TEXT SHOWN ->
• • • •

In this case, the non-magical group is a distinct minority. This is going to breed far more resentment, with occasional stand-outs of brilliance.

Kitten Champion
2015-06-06, 03:35 PM
The reverse seems more plausible, magic-wielders discriminating against muggles due to their inherent inferiority or perceived inability to contribute to society. Particularly if magic is conflated with divine mandate or providence, the lack of magic could be symbolic of disfavour or some kind of karmic punishment for sins in past lives - naturally justifying a whole system of durable inequality wherein the Sorcerer Kings have heaven's mandate to rule while the muggles toil in obscurity.

LibraryOgre
2015-06-06, 04:09 PM
The reverse seems more plausible, magic-wielders discriminating against muggles due to their inherent inferiority or perceived inability to contribute to society. Particularly if magic is conflated with divine mandate or providence, the lack of magic could be symbolic of disfavour or some kind of karmic punishment for sins in past lives - naturally justifying a whole system of durable inequality wherein the Sorcerer Kings have heaven's mandate to rule while the muggles toil in obscurity.

Sorry, had to cut off too quickly. I meant that there's going to be a lot more resentment, with occasional flares of brilliance, from the non-magical underclass. You will have rare individuals who lack magic but are still able to excel in their chosen field, but most of the non-magical ones will have a lot of resentment towards a magical upper class.

One example you might look at is the later books of the Halfblood Chronicles; while Elvenbane doesn't go into it, Elvenblood and Elvenborn go more into the position of elves who have little to no magic in their society. Whereas humans are enslaved (their natural psionic abilities are suppressed by elven magic), the most powerful of elven lords are close to deities and able to act with impunity against the lower classes.

Darth Ultron
2015-06-06, 08:24 PM
The ability to cast a couple spells per day per person, won't effect a world too much. Even more so if you limit the magic to the ''Core'' spells. At least 75% of the core spells are for pure combat and can do little else. And most core spells have very short durations, so they won't have much of a big impact on the world.

And the ''blessed'' with the magic, are not also blessed with intelligence, wisdom, creativity or even common sense. So while in theory a blessed spellcaster might have tons of magic power....they use it for things like levitation of a mug of beer.

And there is a separation between the ''easy'' magic way and the old fashioned way. Just take unseen servant. It sounds like a good idea that a blessed magic user can just cast the spell and never hire another worker again. The caster needs to stay close to the unseen servant, they can't just cast the spell and walk away. And they can't give it a list of things to do. The unseen servant can't do a lot of heavy tasks and no complex ones. A sack of dirty laundry can weigh 20 pounds and it can't lift that. And you have to cast the spell. You want the work started at 5am? You need to make up and cast the spell. In lots of cases a servant or worker would simply be better.

• • • •

INFORMATION SUPPLIED ->
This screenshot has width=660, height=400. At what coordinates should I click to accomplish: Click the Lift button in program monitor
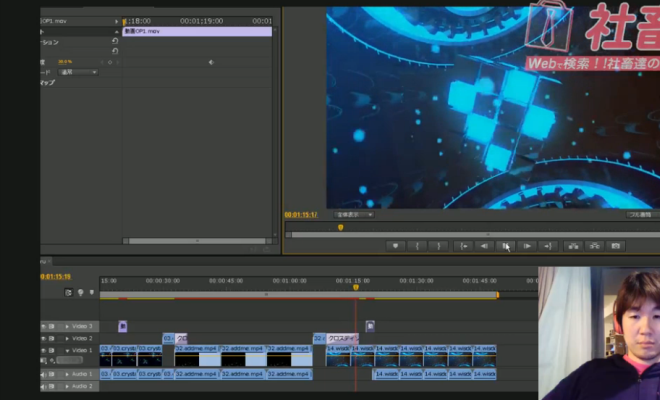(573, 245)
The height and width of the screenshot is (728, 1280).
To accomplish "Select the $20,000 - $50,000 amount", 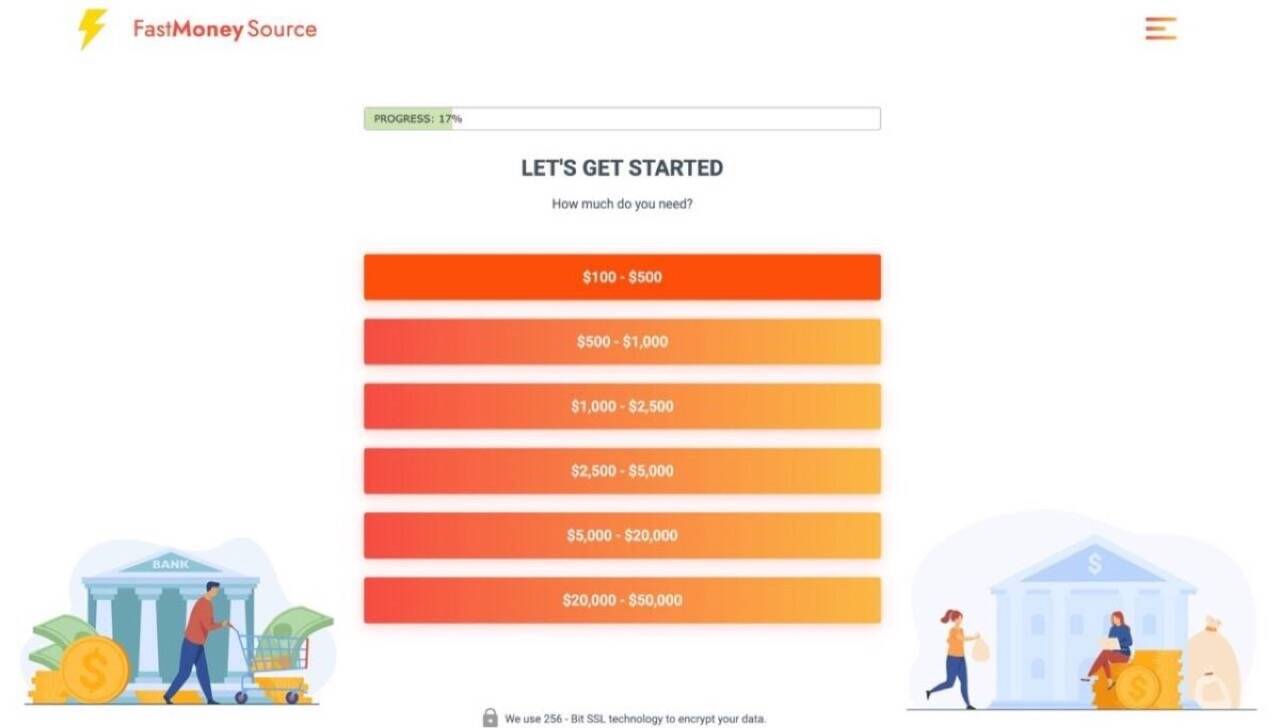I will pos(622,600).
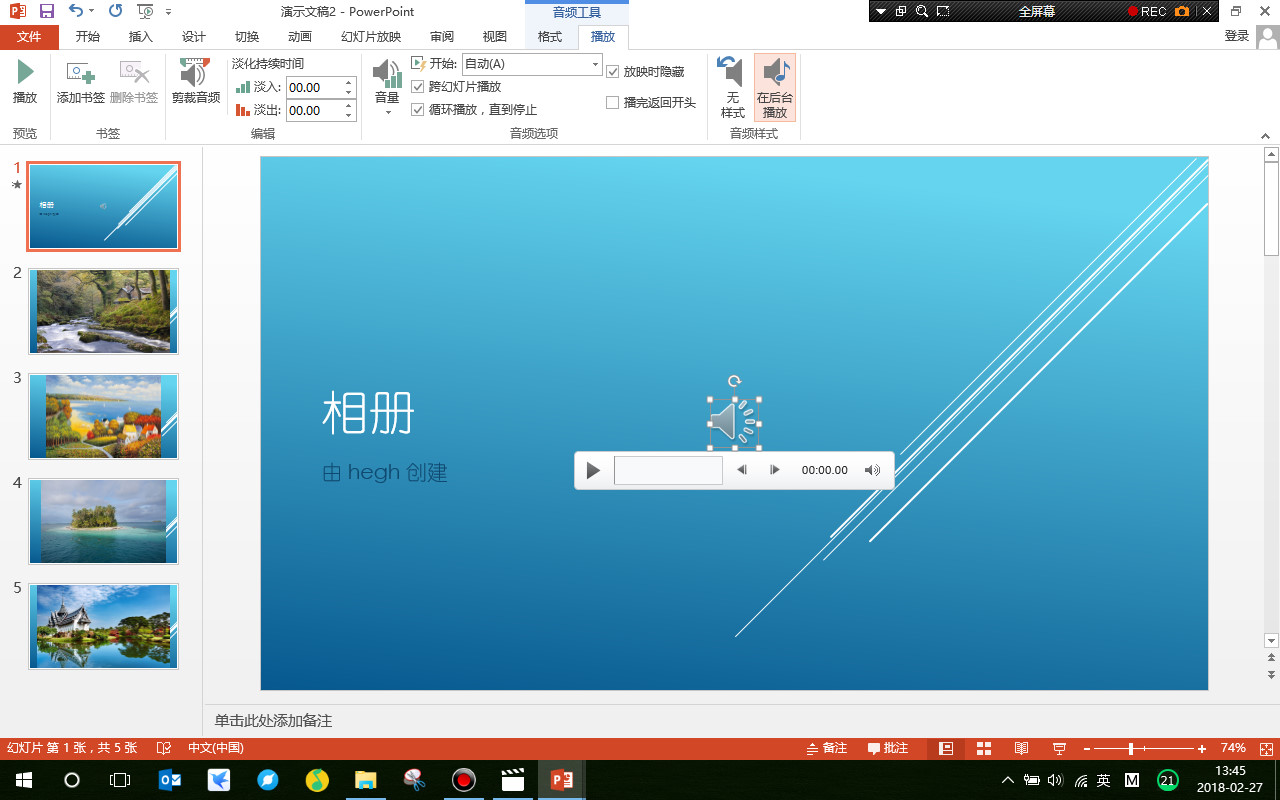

• • • •

EXERCISE A ->
Could you update the forum thread on magic, starting at the words that contain "LibraryOgre" and stopping after "magical upper class.", with "peasantry" in place of "underclass"?
EXERCISE B ->
Which titles of books or book series does the forum thread on magic mention?
The data has no connection to the forum thread on magic.

WORKED SOLUTION A ->
LibraryOgre
2015-06-06, 04:09 PM
The reverse seems more plausible, magic-wielders discriminating against muggles due to their inherent inferiority or perceived inability to contribute to society. Particularly if magic is conflated with divine mandate or providence, the lack of magic could be symbolic of disfavour or some kind of karmic punishment for sins in past lives - naturally justifying a whole system of durable inequality wherein the Sorcerer Kings have heaven's mandate to rule while the muggles toil in obscurity.

Sorry, had to cut off too quickly. I meant that there's going to be a lot more resentment, with occasional flares of brilliance, from the non-magical peasantry. You will have rare individuals who lack magic but are still able to excel in their chosen field, but most of the non-magical ones will have a lot of resentment towards a magical upper class.

WORKED SOLUTION B ->
Halfblood Chronicles, Elvenbane, Elvenblood, Elvenborn